Mischen mit und für Gehörschutz?

  • Zitat von "simonstpauli"


    Was bei erhöhten Schalldruckpegeln auch zum Tragen kommt ist das Clipping des Gehörs selbst. Mit Gehörschutz ist man oft aus dem Clipping-Bereich wieder raus und kann so genau das hören, was gemeint ist (ob einem das dann unbedingt gefällt, ist noch eine andere Frage), zusätzlich hat man noch das Körpergefühl.

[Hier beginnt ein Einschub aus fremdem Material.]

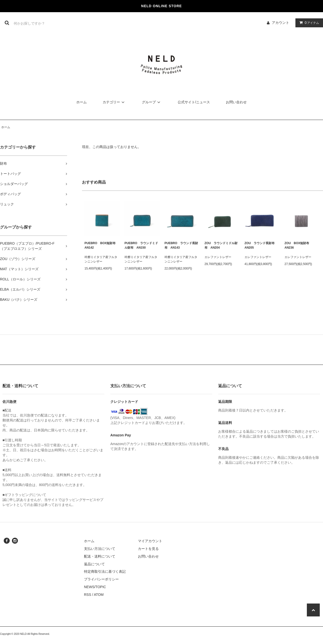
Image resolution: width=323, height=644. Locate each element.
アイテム (308, 22)
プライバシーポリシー (101, 579)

    Richtig, das ist ein Punkt, der häufig vergessen wird. Ein weiteres Problem ist der Gewöhnungseffekt.
    Ich mische daher meistens mit Gehörschutz (persönlich angenehmer), nehme aber etwa alle zwei Minuten den Gehörschutz heraus und kontrolliere Lautstärke und Klang. Mit frischen Ohren hört man besser.

  • Hallo,


    für mich wäre mischen (FOH) mit Gehörschutz ein absolutes No Go! Wenn einem Techniker sein eigener Sound zu laut ist muss er leiser machen oder er soll sich einen anderen Job suchen.
    Ich mische seit fast 40 Jahren Live Bands und bin nie auf die Idee gekommen mir am FOH einen Gehörschutz zu verpassen.

  • Es gibt halt auch Räume, die machen dich einfach fertig. Overheads aus, HiHat aus, Gitarren je nach Bühnenlautstärke auch aus, Snare auch, dann einfach untenrum anfüttern, Stimmen irgendwie drüber und Bier trinken gehen. Manchmal isses einfach so. Die meisten kleineren Hallen bieten übrigens nach aufwändiger Renovierung genau diese Eigenschaften. Hat man gut gemacht.

    The ships hung in the sky in much the same way that bricks don't.
    -- Douglas Adams

  • ich sehe das so:


    - wenn ein raum (und die band) praktisch ungeeignet ist, um vernünftige lautstärkepegel (also ohne gehörschutz) zu fahren, dann sehe ich es absolut ein, dass man sich da als tonmann selbst schützt und gehörschutz benutzt. der grossteil des publikums wird es in dieser situation (hoffentlich) auch so machen.
    - als monitormann ist es im prinzip egal, ob man mit oder ohne gehörschutz arbeitet, solange man die wünsche der musiker erfüllen kann.
    - und in vielen festivalsituationen finde ich es sehr vernünftig gehörschutz zu benutzen, wenn man nicht gerade selbst am pult steht.


    in situationen, in denen es möglich ist, einen für alle zuhörer angenehmen pegel zu fahren, halte ich es für grundfalsch mit stöpseln zu mischen. und in meiner erlebniswelt sind diese situationen ganz deutlich in der überzahl.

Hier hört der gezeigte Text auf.